Sorry about the whole “not posting shit” thing. That kinda happens when all that real life stuff we all hate decides it’s more important than meaningless anime nonsense. Without going into too many details, let’s just say my past few weeks have revolved around funerals, obnoxious relatives that need to learn how to grow the fuck up, and traveling to the northern wastelands of the US to teach stupid people how to do shit.
Anyway. Kaiji. It was awesome, for the most part. Let’s talk about that awesomeness.

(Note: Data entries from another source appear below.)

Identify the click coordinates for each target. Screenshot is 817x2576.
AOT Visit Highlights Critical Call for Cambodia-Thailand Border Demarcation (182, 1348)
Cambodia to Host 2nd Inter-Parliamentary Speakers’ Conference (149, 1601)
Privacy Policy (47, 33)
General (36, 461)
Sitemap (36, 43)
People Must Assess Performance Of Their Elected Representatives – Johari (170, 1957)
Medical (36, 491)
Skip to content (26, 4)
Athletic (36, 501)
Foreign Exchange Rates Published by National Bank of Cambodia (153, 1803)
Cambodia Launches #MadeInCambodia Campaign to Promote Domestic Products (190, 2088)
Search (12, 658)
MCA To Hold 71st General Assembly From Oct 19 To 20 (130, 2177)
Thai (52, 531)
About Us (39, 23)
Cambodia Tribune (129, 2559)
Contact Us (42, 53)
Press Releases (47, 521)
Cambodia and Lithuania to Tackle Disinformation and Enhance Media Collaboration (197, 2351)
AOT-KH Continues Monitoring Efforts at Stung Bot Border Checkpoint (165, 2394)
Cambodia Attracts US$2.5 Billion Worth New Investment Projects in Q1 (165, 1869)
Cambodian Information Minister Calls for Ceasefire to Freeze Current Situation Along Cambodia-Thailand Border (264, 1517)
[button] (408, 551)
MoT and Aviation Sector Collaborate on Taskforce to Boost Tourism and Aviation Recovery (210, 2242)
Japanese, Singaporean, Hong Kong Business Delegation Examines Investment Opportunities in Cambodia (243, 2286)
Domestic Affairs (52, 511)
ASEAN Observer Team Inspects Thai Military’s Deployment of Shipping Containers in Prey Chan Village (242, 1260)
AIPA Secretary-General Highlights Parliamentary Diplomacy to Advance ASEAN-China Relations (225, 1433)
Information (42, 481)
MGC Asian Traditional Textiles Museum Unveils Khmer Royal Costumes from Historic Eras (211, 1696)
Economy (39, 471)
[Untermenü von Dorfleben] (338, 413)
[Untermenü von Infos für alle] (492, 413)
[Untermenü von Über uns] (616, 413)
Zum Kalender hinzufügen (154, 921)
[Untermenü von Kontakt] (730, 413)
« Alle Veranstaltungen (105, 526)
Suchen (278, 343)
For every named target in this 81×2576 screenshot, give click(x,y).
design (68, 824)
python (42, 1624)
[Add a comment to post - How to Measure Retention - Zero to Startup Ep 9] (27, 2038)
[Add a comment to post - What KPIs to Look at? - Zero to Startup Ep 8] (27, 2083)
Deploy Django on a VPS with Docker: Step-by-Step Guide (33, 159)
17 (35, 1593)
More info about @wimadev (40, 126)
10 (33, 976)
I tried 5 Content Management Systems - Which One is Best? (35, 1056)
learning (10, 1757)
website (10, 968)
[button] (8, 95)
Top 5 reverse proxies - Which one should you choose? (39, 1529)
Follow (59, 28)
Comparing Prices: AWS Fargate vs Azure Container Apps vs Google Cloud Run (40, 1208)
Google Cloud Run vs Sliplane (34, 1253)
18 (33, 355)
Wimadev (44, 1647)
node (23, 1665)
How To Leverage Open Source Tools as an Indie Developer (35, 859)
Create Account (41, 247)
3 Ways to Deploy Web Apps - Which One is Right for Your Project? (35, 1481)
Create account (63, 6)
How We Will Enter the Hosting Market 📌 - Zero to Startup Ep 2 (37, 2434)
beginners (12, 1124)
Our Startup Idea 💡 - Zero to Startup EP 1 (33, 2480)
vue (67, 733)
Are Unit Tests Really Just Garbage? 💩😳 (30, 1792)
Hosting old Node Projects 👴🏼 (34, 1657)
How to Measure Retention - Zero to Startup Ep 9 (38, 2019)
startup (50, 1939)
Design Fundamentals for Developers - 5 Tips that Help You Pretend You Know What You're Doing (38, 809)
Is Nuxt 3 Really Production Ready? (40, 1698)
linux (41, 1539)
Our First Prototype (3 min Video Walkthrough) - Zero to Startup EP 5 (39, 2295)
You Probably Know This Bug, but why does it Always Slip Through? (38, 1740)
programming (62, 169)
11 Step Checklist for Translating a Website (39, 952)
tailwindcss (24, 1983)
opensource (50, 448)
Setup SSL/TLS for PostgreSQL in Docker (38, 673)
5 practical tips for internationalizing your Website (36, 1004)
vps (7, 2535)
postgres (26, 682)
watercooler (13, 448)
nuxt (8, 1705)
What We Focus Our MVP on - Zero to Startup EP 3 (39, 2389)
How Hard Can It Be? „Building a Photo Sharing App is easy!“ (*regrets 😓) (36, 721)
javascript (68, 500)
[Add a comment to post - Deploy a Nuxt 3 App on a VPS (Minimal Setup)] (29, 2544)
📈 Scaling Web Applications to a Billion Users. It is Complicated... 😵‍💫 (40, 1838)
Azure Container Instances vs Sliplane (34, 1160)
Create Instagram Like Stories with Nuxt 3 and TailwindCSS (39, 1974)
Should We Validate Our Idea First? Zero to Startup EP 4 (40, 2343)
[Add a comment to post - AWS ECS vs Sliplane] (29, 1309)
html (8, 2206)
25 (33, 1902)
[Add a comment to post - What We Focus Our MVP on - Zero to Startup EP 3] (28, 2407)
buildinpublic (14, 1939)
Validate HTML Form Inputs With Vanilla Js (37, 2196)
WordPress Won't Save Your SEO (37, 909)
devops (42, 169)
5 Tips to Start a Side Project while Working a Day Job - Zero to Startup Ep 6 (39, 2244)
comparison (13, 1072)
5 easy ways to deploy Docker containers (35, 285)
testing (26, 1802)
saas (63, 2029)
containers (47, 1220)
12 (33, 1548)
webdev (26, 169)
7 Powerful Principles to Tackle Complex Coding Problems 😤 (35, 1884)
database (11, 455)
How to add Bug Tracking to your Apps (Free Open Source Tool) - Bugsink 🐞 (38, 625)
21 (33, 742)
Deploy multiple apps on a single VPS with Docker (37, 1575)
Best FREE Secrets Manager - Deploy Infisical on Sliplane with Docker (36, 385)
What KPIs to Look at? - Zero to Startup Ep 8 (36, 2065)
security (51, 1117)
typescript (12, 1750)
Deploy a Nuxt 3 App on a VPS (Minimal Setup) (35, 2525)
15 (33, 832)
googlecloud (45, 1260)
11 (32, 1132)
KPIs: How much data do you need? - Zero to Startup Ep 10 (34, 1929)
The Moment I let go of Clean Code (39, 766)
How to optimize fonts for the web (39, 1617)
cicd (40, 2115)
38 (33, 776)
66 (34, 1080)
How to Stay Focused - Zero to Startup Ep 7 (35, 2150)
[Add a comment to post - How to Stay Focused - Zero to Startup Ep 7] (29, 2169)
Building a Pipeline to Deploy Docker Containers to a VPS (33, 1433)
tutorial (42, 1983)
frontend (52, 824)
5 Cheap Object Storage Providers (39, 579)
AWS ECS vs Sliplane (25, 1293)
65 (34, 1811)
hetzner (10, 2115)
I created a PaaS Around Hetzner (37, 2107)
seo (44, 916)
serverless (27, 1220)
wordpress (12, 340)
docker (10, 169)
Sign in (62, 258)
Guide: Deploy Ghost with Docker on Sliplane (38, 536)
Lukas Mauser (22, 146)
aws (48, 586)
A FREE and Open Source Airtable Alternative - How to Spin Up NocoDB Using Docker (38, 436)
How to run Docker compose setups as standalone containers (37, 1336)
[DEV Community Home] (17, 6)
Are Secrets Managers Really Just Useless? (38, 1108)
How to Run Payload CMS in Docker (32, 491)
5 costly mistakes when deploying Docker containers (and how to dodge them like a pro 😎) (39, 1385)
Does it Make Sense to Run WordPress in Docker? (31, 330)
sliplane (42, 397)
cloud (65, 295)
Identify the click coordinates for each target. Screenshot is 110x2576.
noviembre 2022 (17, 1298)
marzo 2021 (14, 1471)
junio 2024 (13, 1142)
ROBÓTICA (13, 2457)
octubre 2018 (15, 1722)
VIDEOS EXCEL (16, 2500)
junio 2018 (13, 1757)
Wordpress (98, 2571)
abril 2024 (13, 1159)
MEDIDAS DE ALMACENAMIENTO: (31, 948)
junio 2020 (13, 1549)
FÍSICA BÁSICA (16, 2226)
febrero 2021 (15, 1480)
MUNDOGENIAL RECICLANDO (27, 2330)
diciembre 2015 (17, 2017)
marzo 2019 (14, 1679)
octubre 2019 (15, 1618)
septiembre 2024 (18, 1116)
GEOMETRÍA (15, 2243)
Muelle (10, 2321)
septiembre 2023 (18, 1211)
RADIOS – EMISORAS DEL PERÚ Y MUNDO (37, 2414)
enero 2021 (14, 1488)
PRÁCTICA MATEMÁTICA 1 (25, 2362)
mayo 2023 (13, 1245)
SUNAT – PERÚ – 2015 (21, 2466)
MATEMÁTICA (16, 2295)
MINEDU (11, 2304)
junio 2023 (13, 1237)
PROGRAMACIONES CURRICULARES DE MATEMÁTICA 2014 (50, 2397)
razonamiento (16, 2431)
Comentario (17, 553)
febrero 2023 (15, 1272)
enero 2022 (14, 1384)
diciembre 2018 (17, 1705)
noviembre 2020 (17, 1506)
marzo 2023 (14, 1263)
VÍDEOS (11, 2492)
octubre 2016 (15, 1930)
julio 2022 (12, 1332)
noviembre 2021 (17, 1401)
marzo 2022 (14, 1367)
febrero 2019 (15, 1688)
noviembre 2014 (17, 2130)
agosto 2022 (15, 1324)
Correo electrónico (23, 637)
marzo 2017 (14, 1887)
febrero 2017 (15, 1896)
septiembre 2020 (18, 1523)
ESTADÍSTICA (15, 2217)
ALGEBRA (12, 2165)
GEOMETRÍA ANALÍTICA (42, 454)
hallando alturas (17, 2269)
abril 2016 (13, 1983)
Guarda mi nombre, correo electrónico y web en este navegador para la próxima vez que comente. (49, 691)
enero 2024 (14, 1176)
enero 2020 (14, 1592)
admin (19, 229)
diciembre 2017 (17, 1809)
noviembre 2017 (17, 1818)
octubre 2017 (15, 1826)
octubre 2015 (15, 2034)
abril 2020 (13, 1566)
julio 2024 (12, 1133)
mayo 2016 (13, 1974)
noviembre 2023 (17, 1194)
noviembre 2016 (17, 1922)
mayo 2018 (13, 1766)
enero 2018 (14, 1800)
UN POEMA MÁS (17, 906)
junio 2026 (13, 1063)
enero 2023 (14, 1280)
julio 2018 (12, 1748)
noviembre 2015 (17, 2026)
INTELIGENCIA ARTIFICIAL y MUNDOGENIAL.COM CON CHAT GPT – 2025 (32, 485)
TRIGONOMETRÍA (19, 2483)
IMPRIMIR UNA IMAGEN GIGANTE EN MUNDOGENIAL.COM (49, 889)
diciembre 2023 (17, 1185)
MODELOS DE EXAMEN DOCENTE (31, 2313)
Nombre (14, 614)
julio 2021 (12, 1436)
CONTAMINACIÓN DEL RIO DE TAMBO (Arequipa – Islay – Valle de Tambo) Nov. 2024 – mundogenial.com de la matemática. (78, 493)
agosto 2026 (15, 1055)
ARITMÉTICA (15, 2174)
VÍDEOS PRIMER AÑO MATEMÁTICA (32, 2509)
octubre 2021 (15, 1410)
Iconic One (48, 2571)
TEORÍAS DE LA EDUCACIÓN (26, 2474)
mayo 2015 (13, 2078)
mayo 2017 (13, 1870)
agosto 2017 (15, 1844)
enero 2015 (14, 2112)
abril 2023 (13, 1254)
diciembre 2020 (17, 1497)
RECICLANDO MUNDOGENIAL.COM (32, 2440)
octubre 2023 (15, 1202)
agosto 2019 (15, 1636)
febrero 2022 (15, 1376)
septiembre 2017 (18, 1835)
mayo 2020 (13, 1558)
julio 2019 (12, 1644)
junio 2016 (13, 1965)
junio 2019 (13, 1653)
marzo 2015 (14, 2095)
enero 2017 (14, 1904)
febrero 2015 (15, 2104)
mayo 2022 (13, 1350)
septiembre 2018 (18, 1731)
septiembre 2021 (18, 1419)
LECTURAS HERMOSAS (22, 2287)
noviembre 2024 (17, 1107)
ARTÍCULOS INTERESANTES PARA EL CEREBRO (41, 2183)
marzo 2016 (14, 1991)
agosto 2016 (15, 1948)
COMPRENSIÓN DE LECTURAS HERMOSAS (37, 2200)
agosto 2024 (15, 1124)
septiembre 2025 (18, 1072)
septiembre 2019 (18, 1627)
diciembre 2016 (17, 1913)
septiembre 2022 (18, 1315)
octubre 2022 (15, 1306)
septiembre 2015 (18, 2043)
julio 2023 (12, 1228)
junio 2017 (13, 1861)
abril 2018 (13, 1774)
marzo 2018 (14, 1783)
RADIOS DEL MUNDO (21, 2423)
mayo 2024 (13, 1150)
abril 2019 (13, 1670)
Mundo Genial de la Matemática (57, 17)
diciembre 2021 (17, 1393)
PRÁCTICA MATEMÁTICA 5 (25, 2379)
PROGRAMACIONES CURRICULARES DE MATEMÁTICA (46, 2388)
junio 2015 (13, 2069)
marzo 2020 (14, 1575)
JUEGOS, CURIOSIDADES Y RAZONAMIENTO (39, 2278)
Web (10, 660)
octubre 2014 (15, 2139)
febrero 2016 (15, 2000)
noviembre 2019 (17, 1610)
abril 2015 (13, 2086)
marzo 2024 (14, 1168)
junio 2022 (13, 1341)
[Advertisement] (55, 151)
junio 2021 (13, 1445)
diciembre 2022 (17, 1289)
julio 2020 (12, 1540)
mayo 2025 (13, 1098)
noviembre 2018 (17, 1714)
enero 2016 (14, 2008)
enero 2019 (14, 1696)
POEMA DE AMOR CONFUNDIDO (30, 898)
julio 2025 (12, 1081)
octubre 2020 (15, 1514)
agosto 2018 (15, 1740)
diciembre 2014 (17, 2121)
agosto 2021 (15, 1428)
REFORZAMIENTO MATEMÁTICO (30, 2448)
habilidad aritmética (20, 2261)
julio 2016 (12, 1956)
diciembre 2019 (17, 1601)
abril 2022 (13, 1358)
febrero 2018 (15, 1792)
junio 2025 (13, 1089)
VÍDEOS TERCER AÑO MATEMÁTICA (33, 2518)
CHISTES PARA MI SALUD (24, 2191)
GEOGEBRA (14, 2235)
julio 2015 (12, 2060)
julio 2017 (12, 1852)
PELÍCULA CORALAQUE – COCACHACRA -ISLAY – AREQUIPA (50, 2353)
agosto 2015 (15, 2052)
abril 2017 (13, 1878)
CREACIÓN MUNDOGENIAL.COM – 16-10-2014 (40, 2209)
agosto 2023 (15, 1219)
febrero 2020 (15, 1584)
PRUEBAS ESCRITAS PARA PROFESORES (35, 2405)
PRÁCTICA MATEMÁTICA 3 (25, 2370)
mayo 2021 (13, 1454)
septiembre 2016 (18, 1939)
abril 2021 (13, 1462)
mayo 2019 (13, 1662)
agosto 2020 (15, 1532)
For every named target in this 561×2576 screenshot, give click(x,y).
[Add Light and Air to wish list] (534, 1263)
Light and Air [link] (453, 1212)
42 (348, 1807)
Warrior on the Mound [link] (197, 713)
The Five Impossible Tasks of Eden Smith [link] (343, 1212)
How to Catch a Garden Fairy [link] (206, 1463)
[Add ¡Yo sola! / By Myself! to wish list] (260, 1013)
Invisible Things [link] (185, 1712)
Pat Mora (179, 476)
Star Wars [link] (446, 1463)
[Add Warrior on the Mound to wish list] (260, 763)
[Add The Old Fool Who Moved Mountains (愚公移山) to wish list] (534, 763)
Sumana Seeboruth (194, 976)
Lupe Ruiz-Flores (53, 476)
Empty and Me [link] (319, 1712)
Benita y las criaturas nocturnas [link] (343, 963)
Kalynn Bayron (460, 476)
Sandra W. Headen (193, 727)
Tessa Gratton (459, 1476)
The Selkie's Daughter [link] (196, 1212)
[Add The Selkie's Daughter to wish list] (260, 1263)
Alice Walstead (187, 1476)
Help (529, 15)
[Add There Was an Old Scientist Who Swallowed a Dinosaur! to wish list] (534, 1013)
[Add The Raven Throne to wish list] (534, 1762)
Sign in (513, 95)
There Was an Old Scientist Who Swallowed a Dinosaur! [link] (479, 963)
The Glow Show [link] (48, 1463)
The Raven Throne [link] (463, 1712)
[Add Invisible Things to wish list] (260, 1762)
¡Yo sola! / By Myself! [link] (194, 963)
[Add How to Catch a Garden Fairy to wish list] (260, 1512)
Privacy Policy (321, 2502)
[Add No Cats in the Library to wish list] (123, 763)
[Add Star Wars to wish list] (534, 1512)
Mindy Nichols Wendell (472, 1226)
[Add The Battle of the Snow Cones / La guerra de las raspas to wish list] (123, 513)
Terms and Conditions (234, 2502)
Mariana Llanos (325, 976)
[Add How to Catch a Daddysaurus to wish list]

I dig the way the series plays manages to (in a relatively organic way) go through three of the traditional “conflicts” within the context of its whole “gambling to save your ass” storyline. The Restricted Rock Paper Scissors bit plays out the whole Man vs. Society bit, where Kaiji has to deal with and manipulate various social/game rules and the way people interact to his advantage. The Race bit is all about Man vs. Himself, where it’s people’s fears and hubris that lead to their defeat. Then the final bit, with the E-Card game, comes down to the classic Man vs. Man, where Kaiji has to deal with one man’s scheming to keep from getting a drill shoved into his brain.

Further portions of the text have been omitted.